The detainees included 2 teachers, 5 children and 3 others. Gendarmerie also detained a driver on charges of human smuggling. Seized were an inflatable boat, a pump, a paddle and 10 life vests. Media said the children were handed over to their relatives while the remaining were being questioned over their quest to escape from Turkey illegally.

Thousands of people have fled Turkey due to a massive witch-hunt launched by the Justice and Development Party (AK Party) government against sympathizers of the Gülen movement in the wake of a failed coup attempt on July 15.

Many tried to escape Turkey via illegal ways as the government cancelled their passports like thousands of others. On Feb 13, at least three people died and five others were missing after a boat carrying a group of eight capsized in the Evros River while seeking to escape a post-coup crackdown in Turkey.

Furthermore, Turkish courts have sentenced 9 people in prison over their alleged links yo the Gülen movement on Wednesday, according to a report by the AA.

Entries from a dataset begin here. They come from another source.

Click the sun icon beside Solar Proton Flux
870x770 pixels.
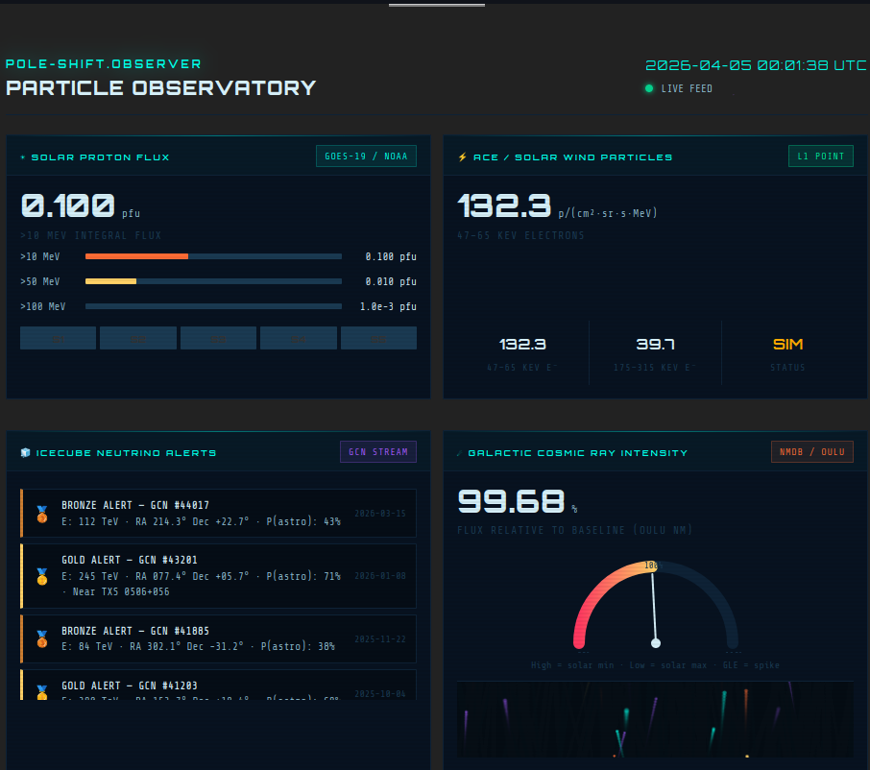[x=24, y=157]
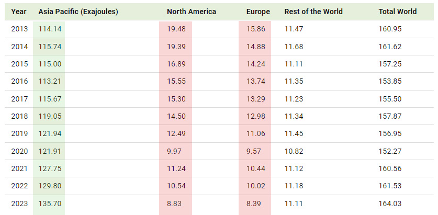Click the North America column header
Viewport: 438px width, 215px height.
coord(191,12)
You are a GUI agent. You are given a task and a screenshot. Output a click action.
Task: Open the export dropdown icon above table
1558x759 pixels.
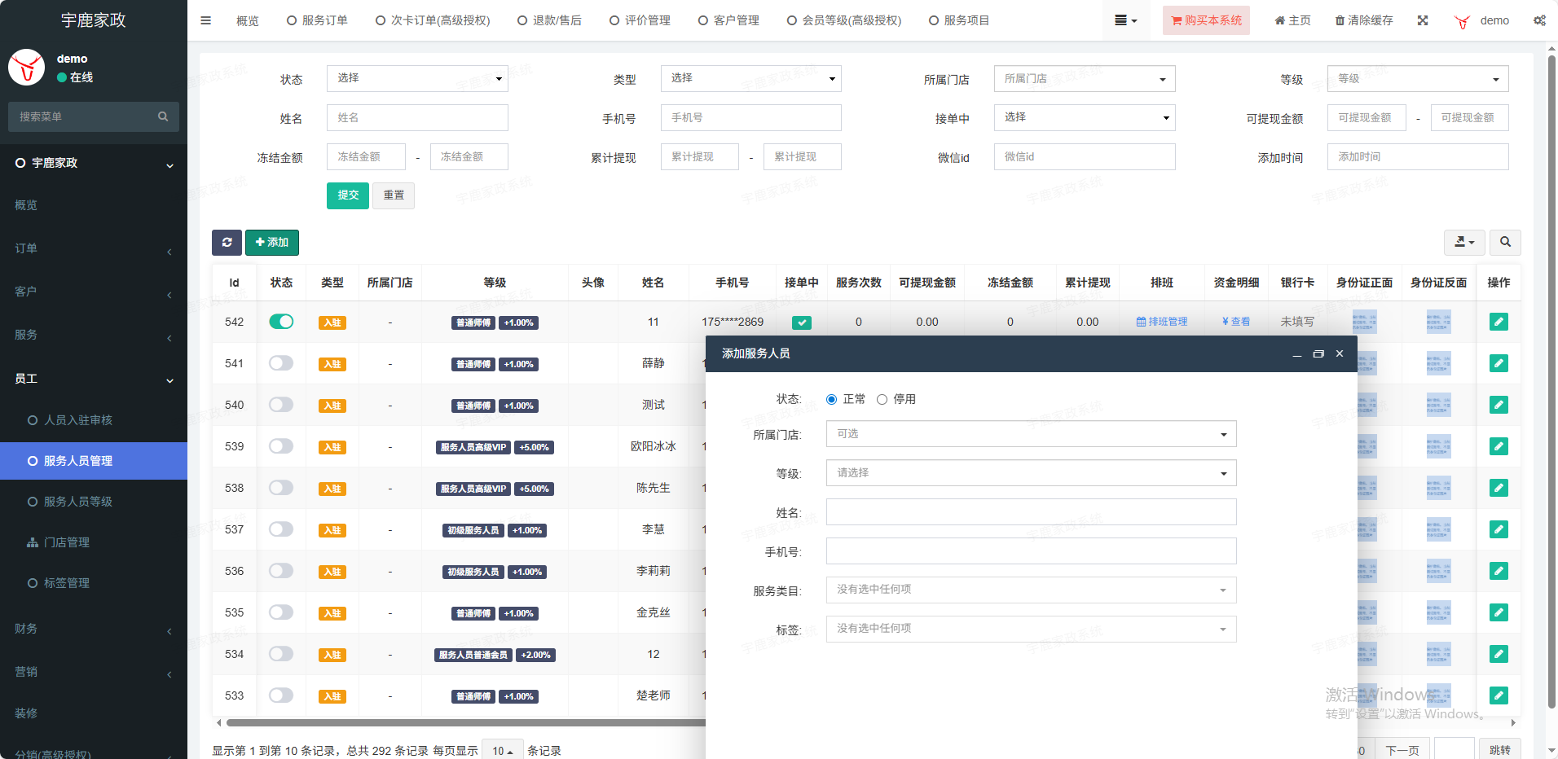click(1464, 242)
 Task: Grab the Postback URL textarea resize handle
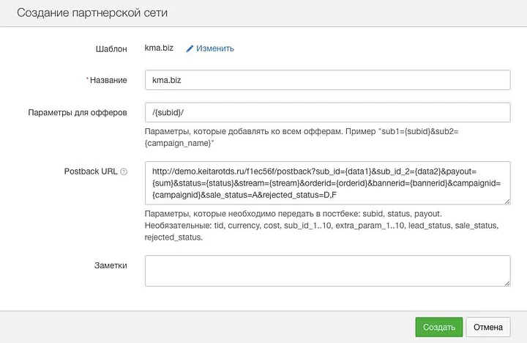tap(507, 202)
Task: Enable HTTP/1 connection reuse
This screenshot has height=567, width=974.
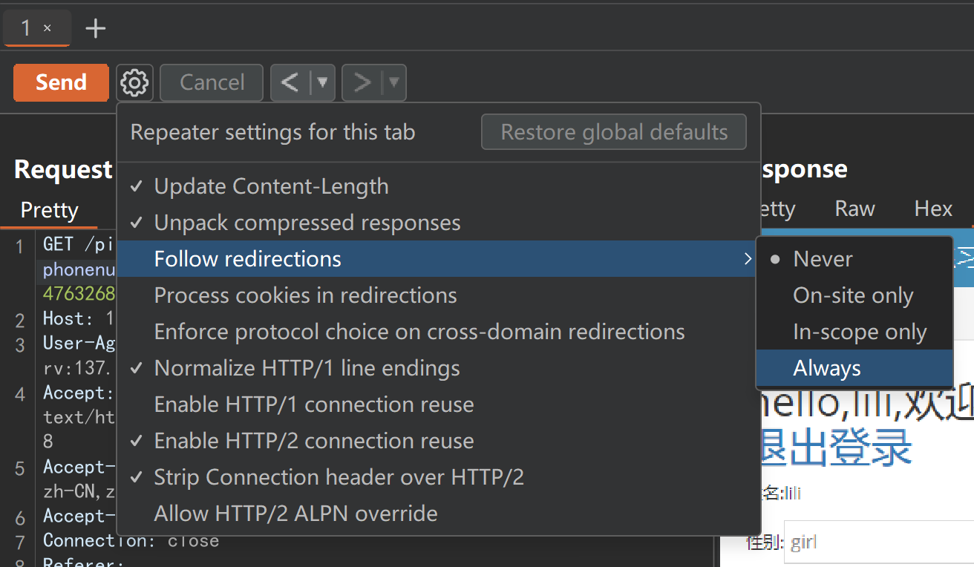Action: pos(313,404)
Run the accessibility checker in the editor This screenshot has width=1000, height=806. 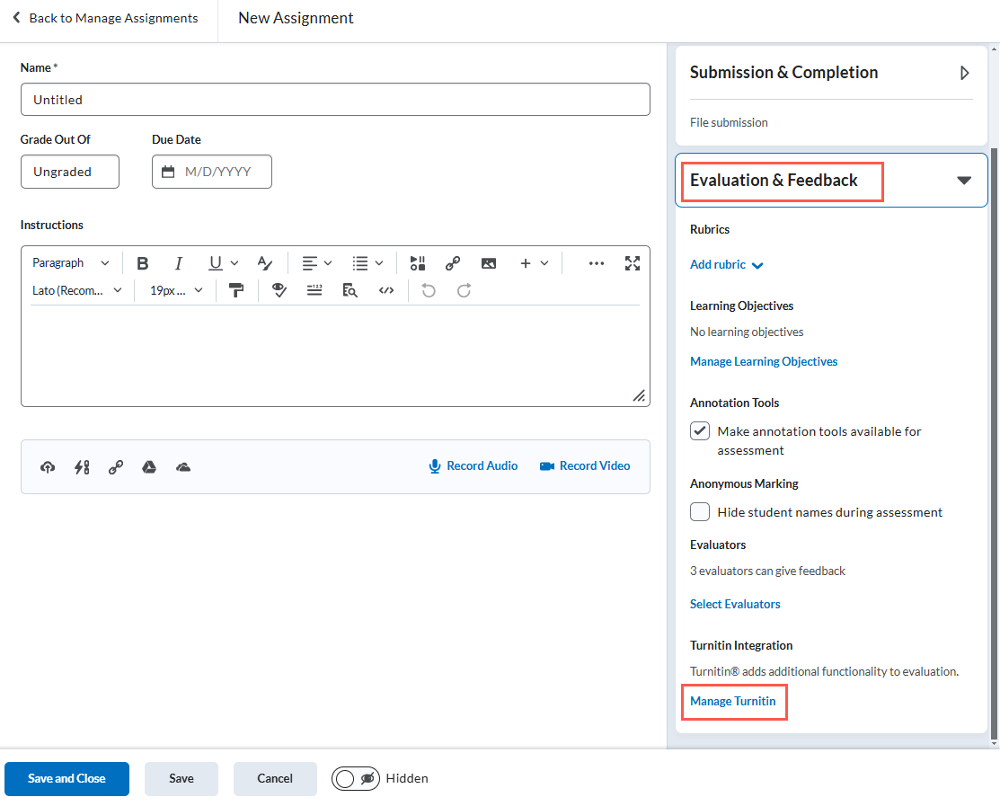point(279,289)
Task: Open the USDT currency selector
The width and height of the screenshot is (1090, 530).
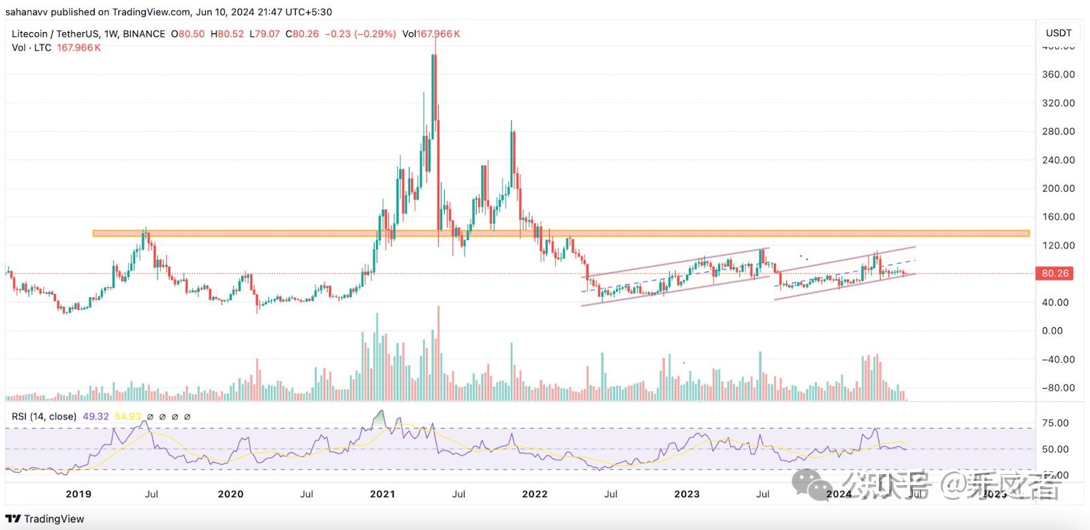Action: (1059, 33)
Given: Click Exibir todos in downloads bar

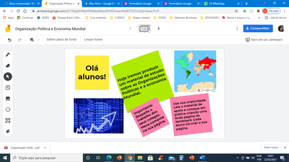Looking at the screenshot, I should click(x=271, y=147).
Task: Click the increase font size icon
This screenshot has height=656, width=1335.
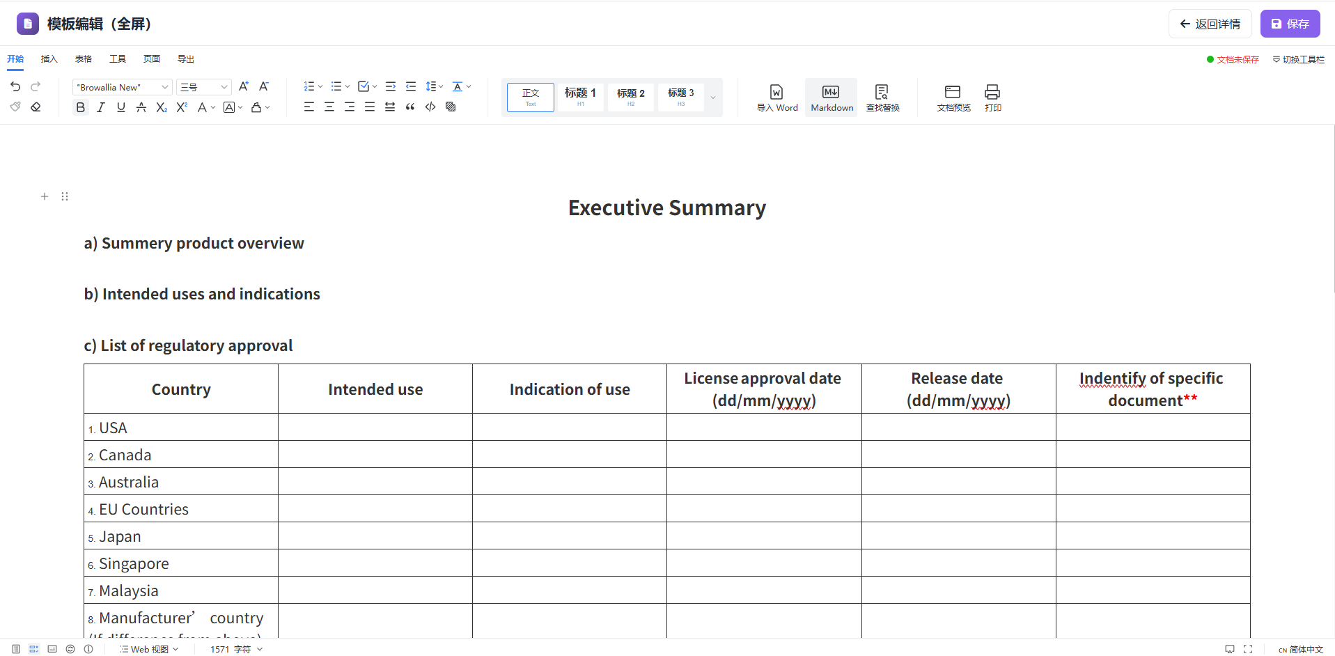Action: tap(243, 86)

A court in the northern province of Ordu has sentenced 4 people to over 6 years apiece while a person in the northwestern Kocaeli province was sentenced to 7 years and 6 months and another from the central-eastern Malatya province got over 2 years over their allege links to the movement. Also a court in the northern Kastamonu province sentenced 2 teachers to some 9-10 years over the same charge.

Ayşegül Jale Saraç

Also on Wednesday, former Dicle University President Prof. Dr. Ayşegül Jale Saraç, who was arrested as part of an investigation into the Gülen movement, was released. She had been charged with “being an executive at an armed terrorist organization.”

Saraç had been suspended from her job by the Board of Higher Education (YÖK), detained on July 20, 2016 and arrested on July 24, 2016. During the hearing at Diyarbakır 4th High Criminal Court, prosecutor demanded the continuation of imprisonment of Saraç and the university’s Vice President Prof. Dr. Aytekin Sır. However, the court ruled for Saraç and Sır to be released with the condition of an international travel ban.

Meanwhile, Turkey’s autocratic President Recep Tayyip Erdoğan has reiterated on Tuesday his despotic regime’s firm stance against the the alleged members of the Gülen movement which he labelled as a “terror organisation.”

“We are determined to eradicate this organization all over the world,” Erdoğan said in a joint news conference alongside his Macedonian counterpart Gjorge Ivanov in Ankara and added that“In this context, we really want to see concrete steps by Macedonia in the fight against FETO [Fetullah Terrorist Organization].”

“FETÖ” is a derogatory term coined by the ruling Justice and Development Party (AKP) led by Turkish autocratic President Erdoğan to refer to the Gülen movement,

Turkey survived a controversial military coup attempt on July 15, 2016 that killed 249 people. Immediately after the putsch, the Justice and Development Party (AKP) government along with Turkish autocratic President Recep Tayyip Erdoğan pinned the blame on the Gülen movement.

Gülen, who inspired the movement, strongly denied having any role in the failed coup and called for an international investigation into it, but President Erdoğan — calling the coup attempt “a gift from God” — and the government initiated a widespread purge aimed at cleansing sympathizers of the movement from within state institutions, dehumanizing its popular figures and putting them in custody.

Turkey has suspended or dismissed more than 150,000 judges, teachers, police and civil servants since July 15. Turkey’s Interior Minister announced on December 12, 2017 that 55,665  people have been arrested. Previously, on December 13, 2017, The Justice Ministry announced that 169,013 people have been the subject of legal proceedings on coup charges since the failed coup.

A total of 48,305 people were arrested by courts across Turkey in 2017 over their alleged links to the Gülen movement, said Turkish Interior Minister Süleyman Soylu on Dec. 2, 2017. “The number of detentions is nearly three times higher,” Soylu told a security meeting in İstanbul and claimed that “Even these figures are not enough to reveal the severity of the issue.”